Clean Water Act regulations require the Corps to comply with the Environmental Protection Agency's guidelines when issuing permits to projects that involve dredging and filling U.S. waters. The Corps cannot issue permits that allow discharge of dredged materials if there are alternatives to discharge or if the discharged materials will pollute the water and harm the environment.
But a nationwide permit program enables the Corps to bypass individual permitting and site-specific environmental review. Nationwide Permit 12 allows the Corps to issue permits for projects involving construction of "utility lines and associated facilities [including oil pipelines]" if the project causes less than half an acre of water loss (brackets in complaint).
Because Nationwide Permit 12 enables developers to use the one permit for each water crossing, the amount of water that can be lost or degraded by these projects is limitless, the Sierra Club claims.
Under Nationwide Permit 12, developers must submit preconstruction notifications to the Corps if the project meets certain criteria. If it does not meet these criteria, the developer can start construction without informing the Corps or the public.
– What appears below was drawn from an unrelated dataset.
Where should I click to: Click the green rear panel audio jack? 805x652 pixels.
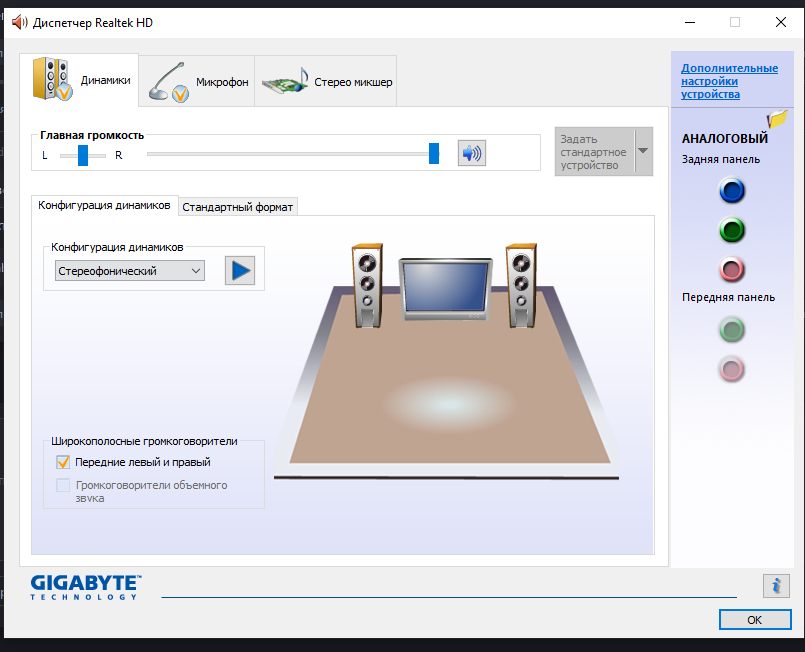coord(732,230)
TransCanada's preconstruction notifications contain important information about the Keystone pipeline, including maps that detail its route near communities and "sensitive water resources," the wetlands and forests that will be destroyed in the course of construction, and an application to have the project verified under Nationwide Permit 12, the complaint states.
The Sierra Club wants to see these documents to inform the public and its members who live near the project area about the dangers of potential oil spills.
The Corps of Engineers rebuffed it, citing the "deliberative process" privilege under the Freedom of Information Act - but that exemption does not apply to documents that other parties have submitted to the Corps, the Sierra Club says.
The Corps did not respond to the Sierra Club's appeal by the 20-day statutory deadline.
The Sierra Club seeks declaratory judgment that the Corps violated the Freedom of Information and Administrative Procedures Acts, and its wants to see the records, immediately.
Gene Pawlik with the Corps of Engineers Public Affairs Office told Courthouse News in an email that the Corps "does not comment on matters in litigation."
The Sierra Club is represented by house counsel Sunil Bector.